E o parágrafo descritivo? Como se caracteriza? Vamos ver dois exemplos num mesmo trecho?

“Era um burrinho pedrês, miúdo e resignado, vindo do Passa-Tempo, Conceição do Serro, ou não sei onde no sertão. Chamava-se Sete-de-Ouros, e já fora tão bom, como outro não existia e nem pode haver igual.

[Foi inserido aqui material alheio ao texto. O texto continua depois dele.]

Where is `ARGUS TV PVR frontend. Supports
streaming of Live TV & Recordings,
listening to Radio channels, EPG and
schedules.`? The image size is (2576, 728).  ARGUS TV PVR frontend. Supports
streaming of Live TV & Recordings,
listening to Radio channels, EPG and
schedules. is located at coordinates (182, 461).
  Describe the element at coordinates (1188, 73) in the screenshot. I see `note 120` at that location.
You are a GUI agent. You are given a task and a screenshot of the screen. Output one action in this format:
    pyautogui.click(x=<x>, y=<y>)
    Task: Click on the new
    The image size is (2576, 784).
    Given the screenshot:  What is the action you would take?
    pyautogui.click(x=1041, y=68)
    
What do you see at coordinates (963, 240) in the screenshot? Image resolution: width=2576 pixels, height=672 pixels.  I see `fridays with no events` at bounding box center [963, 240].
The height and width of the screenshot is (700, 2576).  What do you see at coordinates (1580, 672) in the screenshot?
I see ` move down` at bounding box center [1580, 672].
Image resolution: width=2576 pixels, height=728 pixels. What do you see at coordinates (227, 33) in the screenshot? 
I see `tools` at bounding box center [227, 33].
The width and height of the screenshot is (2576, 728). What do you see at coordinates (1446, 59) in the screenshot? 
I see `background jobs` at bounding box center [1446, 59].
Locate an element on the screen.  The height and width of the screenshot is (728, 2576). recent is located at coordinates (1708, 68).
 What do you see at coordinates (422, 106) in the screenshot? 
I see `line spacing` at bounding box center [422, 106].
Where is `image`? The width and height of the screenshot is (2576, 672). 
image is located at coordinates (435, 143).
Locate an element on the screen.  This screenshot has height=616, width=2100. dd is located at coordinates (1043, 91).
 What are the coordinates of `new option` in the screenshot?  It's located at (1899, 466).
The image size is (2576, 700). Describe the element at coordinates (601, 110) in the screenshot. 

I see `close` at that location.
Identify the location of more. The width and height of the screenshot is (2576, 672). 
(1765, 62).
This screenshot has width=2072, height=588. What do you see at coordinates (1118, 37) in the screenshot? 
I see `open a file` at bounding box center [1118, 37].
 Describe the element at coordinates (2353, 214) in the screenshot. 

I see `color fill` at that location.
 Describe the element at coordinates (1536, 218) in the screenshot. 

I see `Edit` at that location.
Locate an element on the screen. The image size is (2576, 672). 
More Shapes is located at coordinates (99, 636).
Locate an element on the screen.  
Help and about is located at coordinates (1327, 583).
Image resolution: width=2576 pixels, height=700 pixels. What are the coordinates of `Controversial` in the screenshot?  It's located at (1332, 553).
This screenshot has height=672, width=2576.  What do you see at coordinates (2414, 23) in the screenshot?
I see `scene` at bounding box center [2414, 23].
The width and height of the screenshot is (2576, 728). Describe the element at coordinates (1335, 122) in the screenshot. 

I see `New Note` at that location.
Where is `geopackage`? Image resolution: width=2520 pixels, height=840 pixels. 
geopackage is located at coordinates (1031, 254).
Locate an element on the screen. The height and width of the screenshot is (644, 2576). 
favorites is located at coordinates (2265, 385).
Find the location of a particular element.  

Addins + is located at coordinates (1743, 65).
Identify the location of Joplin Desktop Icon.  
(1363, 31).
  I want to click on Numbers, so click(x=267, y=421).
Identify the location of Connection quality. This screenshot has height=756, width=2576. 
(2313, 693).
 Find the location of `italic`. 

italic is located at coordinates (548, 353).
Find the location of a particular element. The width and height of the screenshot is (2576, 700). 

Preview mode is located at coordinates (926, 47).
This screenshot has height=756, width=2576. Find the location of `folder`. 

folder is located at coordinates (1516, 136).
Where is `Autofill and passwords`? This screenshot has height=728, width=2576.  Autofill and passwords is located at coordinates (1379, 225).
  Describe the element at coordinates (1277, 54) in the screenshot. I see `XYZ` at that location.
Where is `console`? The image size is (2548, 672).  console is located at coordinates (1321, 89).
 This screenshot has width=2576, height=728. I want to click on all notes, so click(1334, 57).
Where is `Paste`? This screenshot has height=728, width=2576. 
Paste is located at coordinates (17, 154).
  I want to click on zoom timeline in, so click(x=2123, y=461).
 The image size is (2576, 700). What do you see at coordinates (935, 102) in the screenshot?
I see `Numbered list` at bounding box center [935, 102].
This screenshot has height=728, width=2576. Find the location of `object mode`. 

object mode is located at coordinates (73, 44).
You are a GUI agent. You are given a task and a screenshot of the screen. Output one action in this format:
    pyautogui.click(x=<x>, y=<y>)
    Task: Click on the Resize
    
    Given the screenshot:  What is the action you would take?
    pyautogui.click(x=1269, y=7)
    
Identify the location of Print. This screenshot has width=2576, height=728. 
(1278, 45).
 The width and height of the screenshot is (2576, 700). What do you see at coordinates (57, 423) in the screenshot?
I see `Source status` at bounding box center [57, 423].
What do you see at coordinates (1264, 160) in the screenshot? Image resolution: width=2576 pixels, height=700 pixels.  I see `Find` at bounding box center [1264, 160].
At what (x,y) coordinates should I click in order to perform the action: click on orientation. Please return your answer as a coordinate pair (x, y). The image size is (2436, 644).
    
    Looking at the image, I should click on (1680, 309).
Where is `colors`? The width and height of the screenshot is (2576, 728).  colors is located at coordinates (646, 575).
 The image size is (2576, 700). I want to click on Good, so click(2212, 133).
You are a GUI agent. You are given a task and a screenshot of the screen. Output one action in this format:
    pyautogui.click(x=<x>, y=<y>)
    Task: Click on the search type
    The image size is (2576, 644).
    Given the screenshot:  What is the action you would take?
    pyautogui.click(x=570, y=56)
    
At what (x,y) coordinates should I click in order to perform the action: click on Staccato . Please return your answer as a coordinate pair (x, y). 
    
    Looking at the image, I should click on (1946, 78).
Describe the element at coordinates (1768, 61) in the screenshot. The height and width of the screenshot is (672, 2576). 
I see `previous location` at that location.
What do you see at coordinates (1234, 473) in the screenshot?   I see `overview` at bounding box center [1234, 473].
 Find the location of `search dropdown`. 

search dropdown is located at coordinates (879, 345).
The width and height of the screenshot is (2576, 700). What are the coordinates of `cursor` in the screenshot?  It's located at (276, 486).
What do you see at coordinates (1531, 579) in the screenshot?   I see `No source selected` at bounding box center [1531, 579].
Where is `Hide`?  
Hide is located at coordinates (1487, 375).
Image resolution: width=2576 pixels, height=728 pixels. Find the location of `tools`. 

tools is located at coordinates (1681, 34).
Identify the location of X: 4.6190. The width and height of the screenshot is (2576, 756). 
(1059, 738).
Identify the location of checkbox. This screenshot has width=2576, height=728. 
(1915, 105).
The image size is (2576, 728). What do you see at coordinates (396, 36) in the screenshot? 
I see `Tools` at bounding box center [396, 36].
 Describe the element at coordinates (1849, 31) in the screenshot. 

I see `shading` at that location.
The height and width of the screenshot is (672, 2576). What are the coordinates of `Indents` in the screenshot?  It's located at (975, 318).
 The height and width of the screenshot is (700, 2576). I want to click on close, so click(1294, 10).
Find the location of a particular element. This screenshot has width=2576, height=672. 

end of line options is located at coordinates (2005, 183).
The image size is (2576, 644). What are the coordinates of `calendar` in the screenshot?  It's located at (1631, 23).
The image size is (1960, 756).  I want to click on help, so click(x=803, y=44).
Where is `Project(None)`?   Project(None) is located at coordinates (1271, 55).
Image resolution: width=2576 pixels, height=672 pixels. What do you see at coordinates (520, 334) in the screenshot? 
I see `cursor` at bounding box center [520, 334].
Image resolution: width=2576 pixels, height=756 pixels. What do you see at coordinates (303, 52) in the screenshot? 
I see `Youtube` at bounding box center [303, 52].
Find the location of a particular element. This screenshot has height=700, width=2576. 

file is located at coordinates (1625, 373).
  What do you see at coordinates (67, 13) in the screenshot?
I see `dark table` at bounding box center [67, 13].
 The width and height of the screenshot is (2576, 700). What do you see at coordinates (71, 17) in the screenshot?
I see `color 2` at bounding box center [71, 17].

Agora, porém, estava idoso, muito idoso. Tanto que nem seria preciso abaixar-lhe a maxila teimosa, para espiar os caldeirões dos dentes. Era decrépito mesmo à distância: no algodão bruto do pêlo - sementinhas escuras em rama rala e encardida; nos olhos remelentos, cor de bismuto, com pálpebras rosadas, quase sempre oclusas, em constante semi-sono; e na linha fatigada e respeitável - uma horizontal perfeita, do começo da testa à raiz da cauda em pêndulo amplo, para cá, tangendo as moscas.” (ROSA, 1984, p.17)

Perceba que, no texto de João Guimarães Rosa, o burrinho pedrês é singularizado, caracterizado por diferentes adjetivos, como “miúdo”, “resignado”, “idoso” etc. Também, nos dois parágrafos descritivos, você pode notar a presença das formas verbais no pretérito imperfeito, como “era”, “chamava”, “existia”, “estava” etc, sugerindo uma continuidade no passado.

É importante você observar que na descrição não há uma ordem determinada, isso significa que o autor poderia alterar a ordem das frases sem alterar o sentido do parágrafo. Ele poderia ter começado o parágrafo com a frase “Chamava-se Sete-de-Ouros, e já fora tão bom,...” e, na sequência, “Era um burrinho pedrês...” Essas alterações, no primeiro parágrafo, revelam que as características descritas não indicam relações de anterioridade ou causalidade, mas sim propriedades e aspectos presentes numa situação.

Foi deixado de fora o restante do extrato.